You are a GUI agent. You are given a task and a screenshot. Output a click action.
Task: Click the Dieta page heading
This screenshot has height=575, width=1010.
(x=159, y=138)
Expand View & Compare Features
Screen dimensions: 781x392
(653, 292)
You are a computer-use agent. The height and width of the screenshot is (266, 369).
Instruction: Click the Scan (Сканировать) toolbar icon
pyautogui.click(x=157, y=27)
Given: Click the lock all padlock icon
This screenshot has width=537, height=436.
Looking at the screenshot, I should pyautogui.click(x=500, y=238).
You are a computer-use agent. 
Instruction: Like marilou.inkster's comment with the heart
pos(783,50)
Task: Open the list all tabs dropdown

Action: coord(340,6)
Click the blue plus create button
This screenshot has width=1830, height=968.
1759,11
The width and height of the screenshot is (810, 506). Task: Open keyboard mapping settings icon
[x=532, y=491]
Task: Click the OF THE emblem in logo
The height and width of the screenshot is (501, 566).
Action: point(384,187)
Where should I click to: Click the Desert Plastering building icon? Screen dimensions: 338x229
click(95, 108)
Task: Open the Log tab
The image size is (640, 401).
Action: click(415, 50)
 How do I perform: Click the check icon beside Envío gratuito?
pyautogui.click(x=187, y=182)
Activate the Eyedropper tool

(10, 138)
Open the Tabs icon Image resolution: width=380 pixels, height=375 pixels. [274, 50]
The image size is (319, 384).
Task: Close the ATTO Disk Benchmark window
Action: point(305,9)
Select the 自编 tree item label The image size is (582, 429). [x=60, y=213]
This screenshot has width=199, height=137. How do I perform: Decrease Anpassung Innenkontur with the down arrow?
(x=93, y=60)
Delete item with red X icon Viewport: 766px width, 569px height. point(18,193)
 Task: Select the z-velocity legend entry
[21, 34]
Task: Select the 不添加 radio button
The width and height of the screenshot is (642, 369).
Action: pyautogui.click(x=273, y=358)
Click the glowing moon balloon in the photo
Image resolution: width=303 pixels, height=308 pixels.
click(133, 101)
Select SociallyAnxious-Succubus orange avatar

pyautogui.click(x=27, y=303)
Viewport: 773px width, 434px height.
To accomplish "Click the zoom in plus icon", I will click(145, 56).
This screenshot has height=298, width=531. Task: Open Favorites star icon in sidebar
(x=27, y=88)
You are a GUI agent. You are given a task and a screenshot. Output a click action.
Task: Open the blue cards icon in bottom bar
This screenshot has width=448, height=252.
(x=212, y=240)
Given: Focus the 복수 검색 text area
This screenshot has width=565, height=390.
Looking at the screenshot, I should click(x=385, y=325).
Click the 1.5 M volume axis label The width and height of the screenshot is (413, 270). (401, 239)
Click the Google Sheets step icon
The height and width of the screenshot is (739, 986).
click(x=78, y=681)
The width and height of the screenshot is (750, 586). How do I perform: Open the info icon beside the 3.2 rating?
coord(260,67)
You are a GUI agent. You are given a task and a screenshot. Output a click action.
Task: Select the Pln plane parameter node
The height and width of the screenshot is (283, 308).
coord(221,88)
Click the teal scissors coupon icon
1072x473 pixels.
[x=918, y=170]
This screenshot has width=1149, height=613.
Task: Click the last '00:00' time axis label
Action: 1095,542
· · · ·
YOUR INSTRUCTIONS: Reproduce the entire listing above verbatim, line for line.

EXERCISE ANSWER:
You are a GUI agent. You are given a task and a screenshot. Output a click action.
Task: Click the Dieta page heading
This screenshot has height=575, width=1010.
(x=159, y=138)
Expand View & Compare Features
Screen dimensions: 781x392
(653, 292)
You are a computer-use agent. The height and width of the screenshot is (266, 369).
Instruction: Click the Scan (Сканировать) toolbar icon
pyautogui.click(x=157, y=27)
Given: Click the lock all padlock icon
This screenshot has width=537, height=436.
Looking at the screenshot, I should pyautogui.click(x=500, y=238).
You are a computer-use agent. 
Instruction: Like marilou.inkster's comment with the heart
pos(783,50)
Task: Open the list all tabs dropdown

Action: coord(340,6)
Click the blue plus create button
This screenshot has width=1830, height=968.
1759,11
The width and height of the screenshot is (810, 506). Task: Open keyboard mapping settings icon
[x=532, y=491]
Task: Click the OF THE emblem in logo
The height and width of the screenshot is (501, 566).
Action: point(384,187)
Where should I click to: Click the Desert Plastering building icon? Screen dimensions: 338x229
click(95, 108)
Task: Open the Log tab
The image size is (640, 401).
Action: click(415, 50)
 How do I perform: Click the check icon beside Envío gratuito?
pyautogui.click(x=187, y=182)
Activate the Eyedropper tool

(10, 138)
Open the Tabs icon Image resolution: width=380 pixels, height=375 pixels. [274, 50]
The image size is (319, 384).
Task: Close the ATTO Disk Benchmark window
Action: point(305,9)
Select the 自编 tree item label The image size is (582, 429). [x=60, y=213]
This screenshot has width=199, height=137. How do I perform: Decrease Anpassung Innenkontur with the down arrow?
(x=93, y=60)
Delete item with red X icon Viewport: 766px width, 569px height. point(18,193)
 Task: Select the z-velocity legend entry
[21, 34]
Task: Select the 不添加 radio button
The width and height of the screenshot is (642, 369).
Action: pyautogui.click(x=273, y=358)
Click the glowing moon balloon in the photo
Image resolution: width=303 pixels, height=308 pixels.
click(133, 101)
Select SociallyAnxious-Succubus orange avatar

pyautogui.click(x=27, y=303)
Viewport: 773px width, 434px height.
To accomplish "Click the zoom in plus icon", I will click(145, 56).
This screenshot has height=298, width=531. Task: Open Favorites star icon in sidebar
(x=27, y=88)
You are a GUI agent. You are given a task and a screenshot. Output a click action.
Task: Open the blue cards icon in bottom bar
This screenshot has width=448, height=252.
(x=212, y=240)
Given: Focus the 복수 검색 text area
This screenshot has width=565, height=390.
Looking at the screenshot, I should click(x=385, y=325).
Click the 1.5 M volume axis label The width and height of the screenshot is (413, 270). (401, 239)
Click the Google Sheets step icon
The height and width of the screenshot is (739, 986).
click(x=78, y=681)
The width and height of the screenshot is (750, 586). How do I perform: Open the info icon beside the 3.2 rating?
coord(260,67)
You are a GUI agent. You are given a task and a screenshot. Output a click action.
Task: Select the Pln plane parameter node
The height and width of the screenshot is (283, 308).
coord(221,88)
Click the teal scissors coupon icon
1072x473 pixels.
[x=918, y=170]
This screenshot has width=1149, height=613.
Task: Click the last '00:00' time axis label
Action: 1095,542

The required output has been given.